I grew up in suburban Pittsburgh and attended a very good public school. I had friends who lived only ten or fifteen minutes away but attended schools that were substantially worse by nearly every measurable standard. How should a university compare our applications on an apples-to-apples basis?
Some people would say, “Just use standardized test scores.” And sure, those can be part of the equation. But I attended a better school, benefited from years of stronger teaching, had access to better preparation materials, and had supportive parents with disposable income to invest in my education. The list goes on. How exactly should those advantages be measured? Is it a university’s job to account for them?
Others may disagree, but if I were on a university admissions team, I would say that it is...at least to some extent. I wouldn’t want a completely homogeneous student body. I would want every admitted student to clear a reasonable academic floor, but beyond that, I would value diversity in backgrounds, opinions, interests, intended majors, and life experiences.
In my opinion, the issue is much more complicated than people often make it out to be, and I don’t personally believe there is some vast liberal boogeyman behind it. I don’t think the process is perfectly fair to everyone, nor do I think perfect fairness is possible in the first place. But I also don’t automatically agree that it is wrong for universities to try -- however imperfectly or ham-fistedly they might do it -- to understand the broader context in which an application was submitted.
> but if I were on a university admissions team
OK but what would your goal there be? What do you think an existing admissions team's goal is in various different universities? What if some desire to build an elite club but can't say it on record? And is that such a bad thing?
Unfortunately as much as we love the idea of rewarding merit, it isn't actually "fair" in the truest sense of the word. Because everyone is born into different conditions, no one ever has the same opportunities, so you may be more capable than someone else through no fault of your own. Choosing the worse educated out of identically scoring students is one of the few times we decide to tip the scales. Unfortunately again good employment opportunities feel like a zero sum game right now.
>How exactly should those advantages be measured?
Why does it matter? How deep do you want to go to hunt for advantages? Are there no other places than Ivy League schools where one not so advantaged can get an education? Do you want the doctor saving the life of your loved one be the most qualified or one who ticked the disadvantaged boxes?
> But I attended a better school, benefited from years of stronger teaching, had access to better preparation materials, and had supportive parents with disposable income to invest in my education...Is it a university’s job to account for [my advantages]?
I would argue: no. There are always applicants with even more advantages than you, and those with fewer.
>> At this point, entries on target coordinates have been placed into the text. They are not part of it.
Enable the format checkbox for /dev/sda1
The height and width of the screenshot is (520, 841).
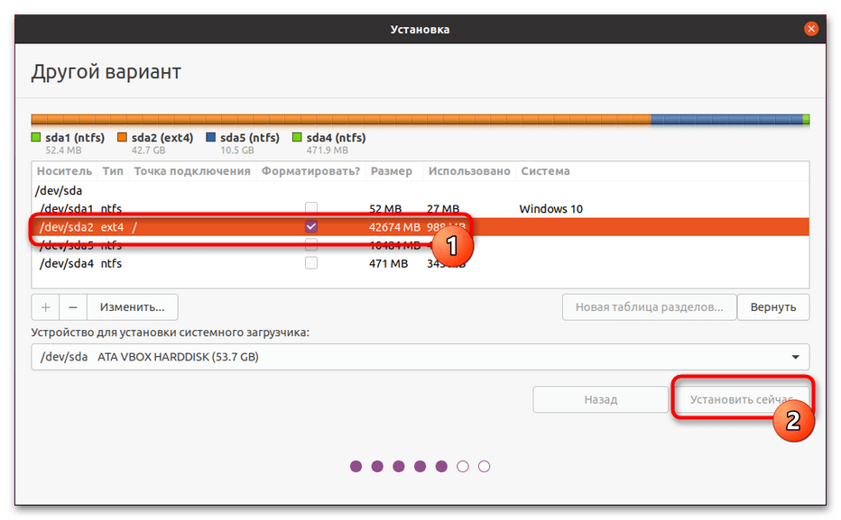(311, 209)
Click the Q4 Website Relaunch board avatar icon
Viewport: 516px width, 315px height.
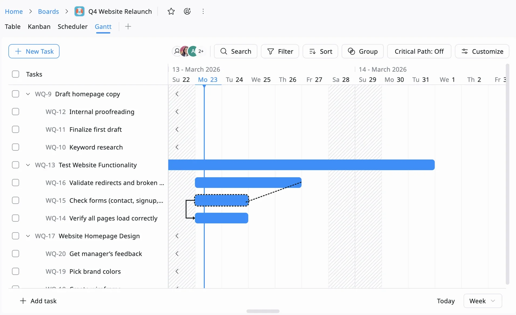[x=79, y=11]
Standardized tests level the playing field IMO. Money can only help you so much. Talent and hard work become the dominant factors.
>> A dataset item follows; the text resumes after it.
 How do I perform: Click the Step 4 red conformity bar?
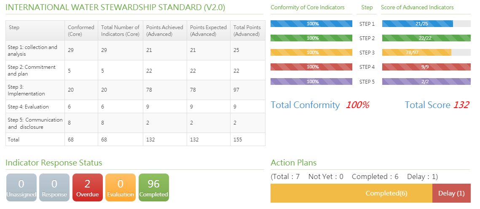click(311, 67)
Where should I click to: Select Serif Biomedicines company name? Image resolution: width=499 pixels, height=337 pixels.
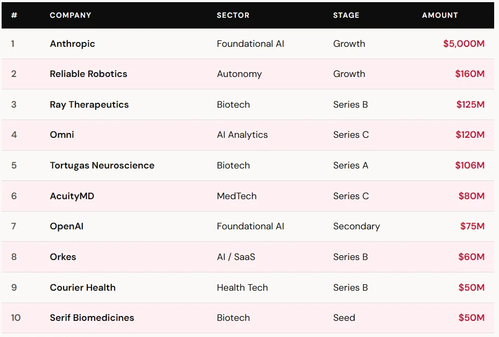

Mommy and daddy can't pay for expensive hobbies, finagle unpaid internships at prestigious non-profits, or anything else. Personal tutoring for standardized tests has diminishing returns compared to just grinding. Think Leetcode: how much does coaching help a SWE vs just being good at coding and solving 2000 problems?
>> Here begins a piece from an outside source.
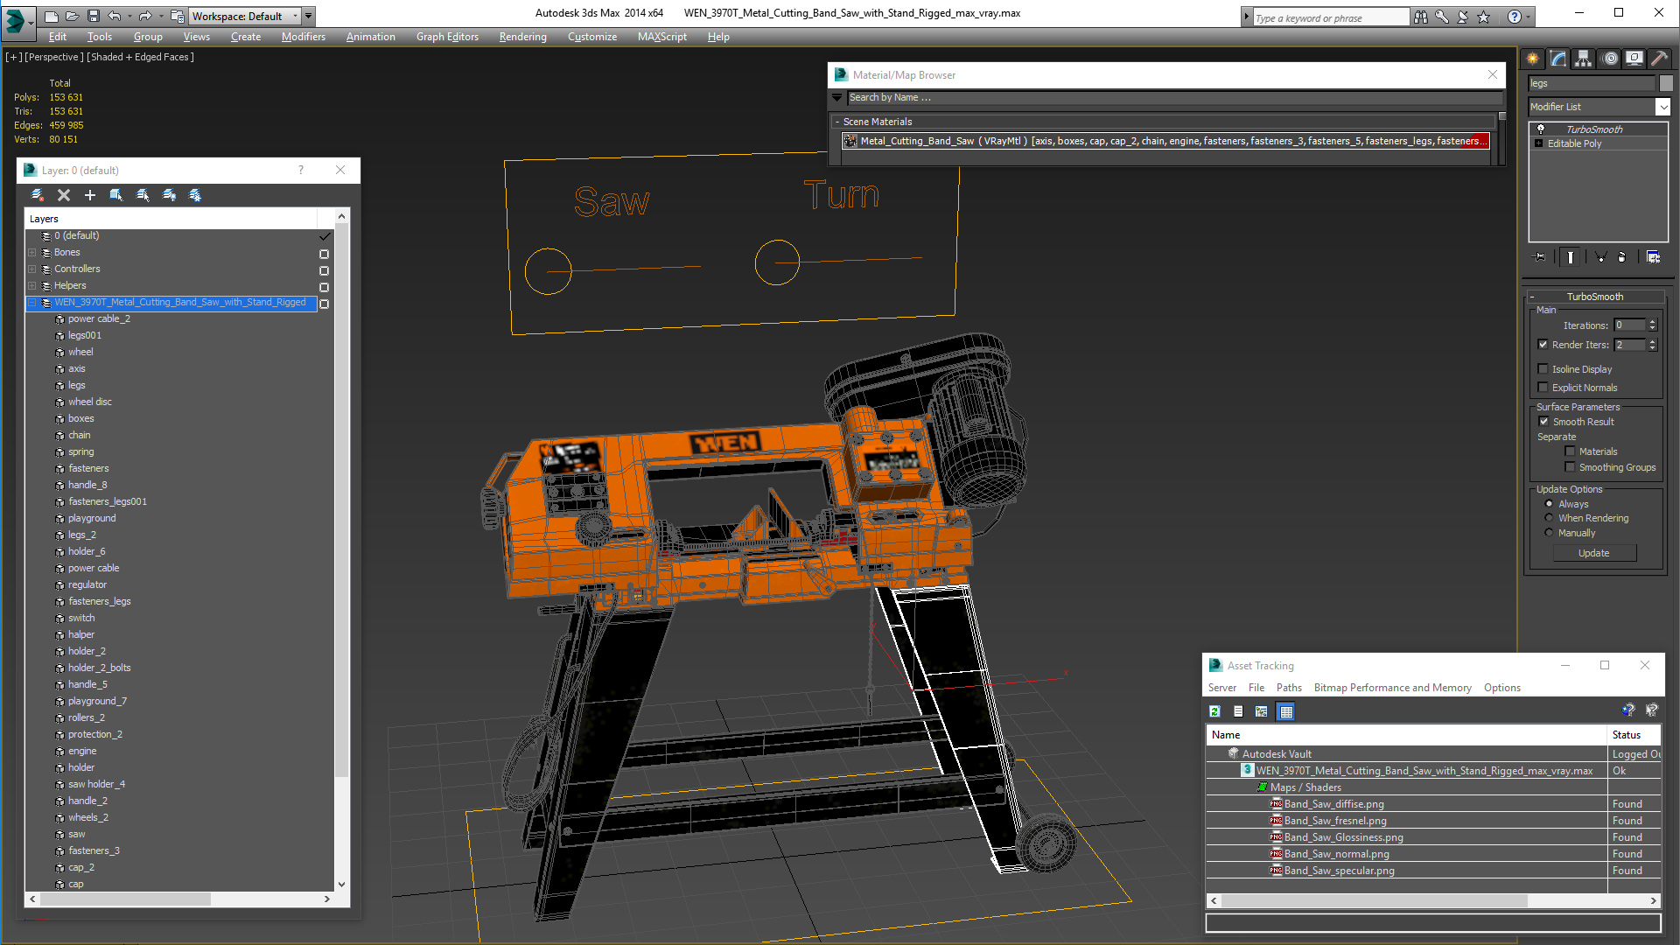Click the Delete Layer X icon
The image size is (1680, 945).
tap(64, 195)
Now you may say: under-privileged students often have less stable home environments. So they have less time to grind problems. This is true. But it's also true for admissions as they're done today. They have less time, money, and opportunities for hobbies, volunteer work, sports, and internships. They can't hire essay coaches or admissions consultants.
Thrusting students into a more challenging academic environment than their current demonstrated abilities merit doesn't help anyone. On the other hand if poorer students can demonstrate merit without spending much money, just by writing a single test, this is as egalitarian as possible.